2) kadın, akrabaları yanında tesettüre girmez. evde tesettür olmaz yani, evler de serindir. çalışan kadınlar, zaten genelde klimalı ortamlarda çalışıyorlar. işçilik yapan kadın mı var da, inanılmaz zorlanacaklar? yolda giderken otobüste bir kaç saat terleyebilirler, normaldir; herkes terliyor. buna da yapılacak bir şey yok.
kıssadan hisse: islam düşmanlarına karşı mücadelemiz sürecek; gerek ilmî gerek başka yollarla...
tanım: ''-e girmek'' yardımcı eylemiyle birlikte kullanıldığında alemlerin kitabı kur'an-ı kerim'in emirlerinden biri olan, aslının sadece kelimenin kavram olarak bahsinin edilip edilmediğine bakmanın değil, uygulamanın olduğu eylemdir. ve kapsamlıca ele alacak olursak yalnızca kadınlar için geçerliliği yoktur. ''mahrem'' statüsüne giren beden kısımları değişmek suretiyle erkekler için de geçerlidir.
bu birtakım naçizane fıkhi tanımlamalardan sonra asıl açıklık ya da çözüm getirilmesi gereken alt başlık ise ''türban, siyasi simge, parti, rant, baskı, yobazlık'' gibi bilimum kavramlar aslında.
zira.
hepimiz insanları genellemeye o kadar alışmışız ki yıllardır, bir kısım insan bu ''kapanma'' işini sadece ranta, bir kısmı sadece siyasete -ve hatta artık sadece akp'ye- bağlama eğiliminde.

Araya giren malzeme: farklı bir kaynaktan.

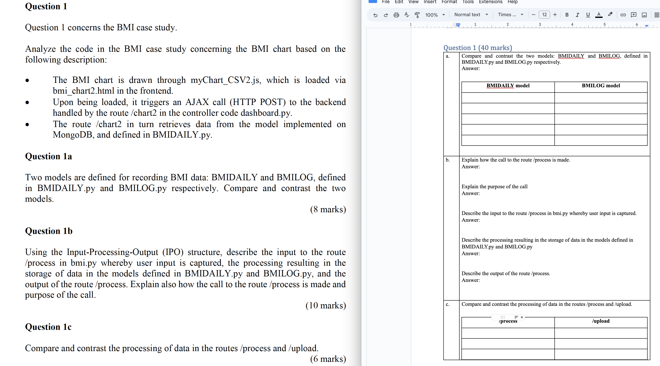Toggle underline formatting
Viewport: 660px width, 366px height.
click(x=587, y=15)
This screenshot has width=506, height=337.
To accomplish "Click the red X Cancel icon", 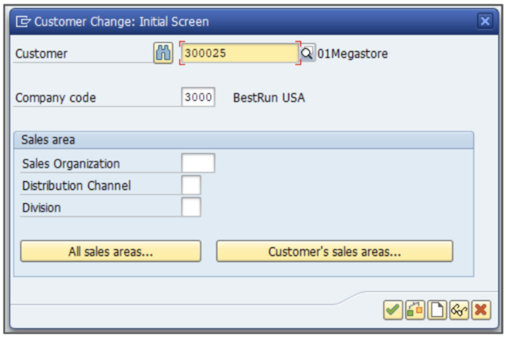I will (x=482, y=309).
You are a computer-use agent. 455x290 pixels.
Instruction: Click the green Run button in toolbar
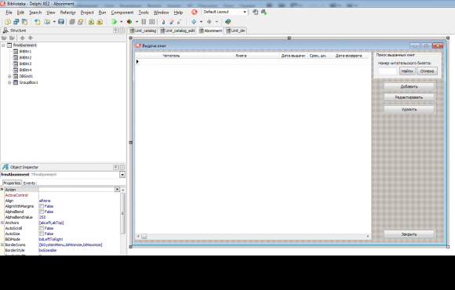click(115, 22)
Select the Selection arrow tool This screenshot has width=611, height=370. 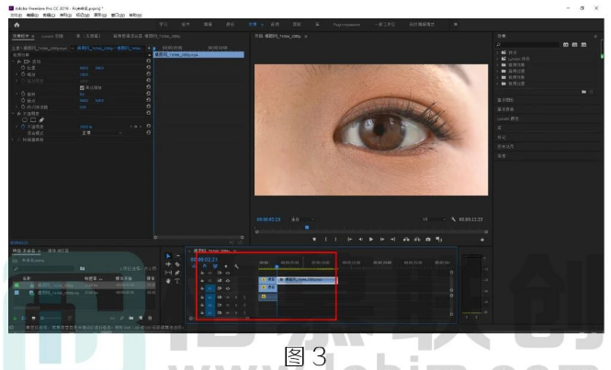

umarım ölmeden kimsenin kimseyi dış görünüşüyle yargılamadığını bir dakika da olsa hissedebilirim.
evet, ben kapalıyım. ve hatta daha yeni tesettüre girdiğimi söyleyebilirim. çok şükür ki kimseden olumsuz bir tepki, bir beyanat, efendime söyleyeyim, bir bakış almadım. ha alsam ne olur? sadece içim burulur biraz, ''insanın insanı yargılamaya cüreti olamayacağını bir anlayamadık.'' diye haddim olmayarak hayıflanırım.
belki olacak, karşıdan gelirken beni gerizekalının teki ya da yürüyen bir ''ampul'' olarak görenler olacak. önceden karşıdan gelen bir altı ok, ne bileyim bir parka, bir kırmızı kaşkol falan gibi görebilenlerin olduğu ihtimali gibi.
inanın, hiç önemli değil. şu hep bahsini ettiğimiz ''huzur'' var ya, onun aslını tattıktan sonra hiç önemli değil. ''canları sağ olsun be.'' diyebilmeye mutlu olabilmek önemli olan.
bunları sözlüğe yazıp kimin eksileyeceğini umursamadan benimle aynı şeyleri hissedebilenlerin olduğunu bilmek bir de önemli olan.
kimse bana baskı yapmadı, ailede tek ''kapalı'' benim şu anda. dedem emekli müftü, bu yaşıma kadar canından çok sevdi beni; açığım diye az sevmedi. günün birinde ağzımdan çıkıveren ''ben kapanıyorum.'' sözleri elbette çok mutlu etmiştir. ama en çok içimde bir yerlerde sürekli beni kollayan idm, egom ve süperego denen vicdanımdan, -bu konuda en azından- vicdanım kazandığı için çok mutluyum ben asıl.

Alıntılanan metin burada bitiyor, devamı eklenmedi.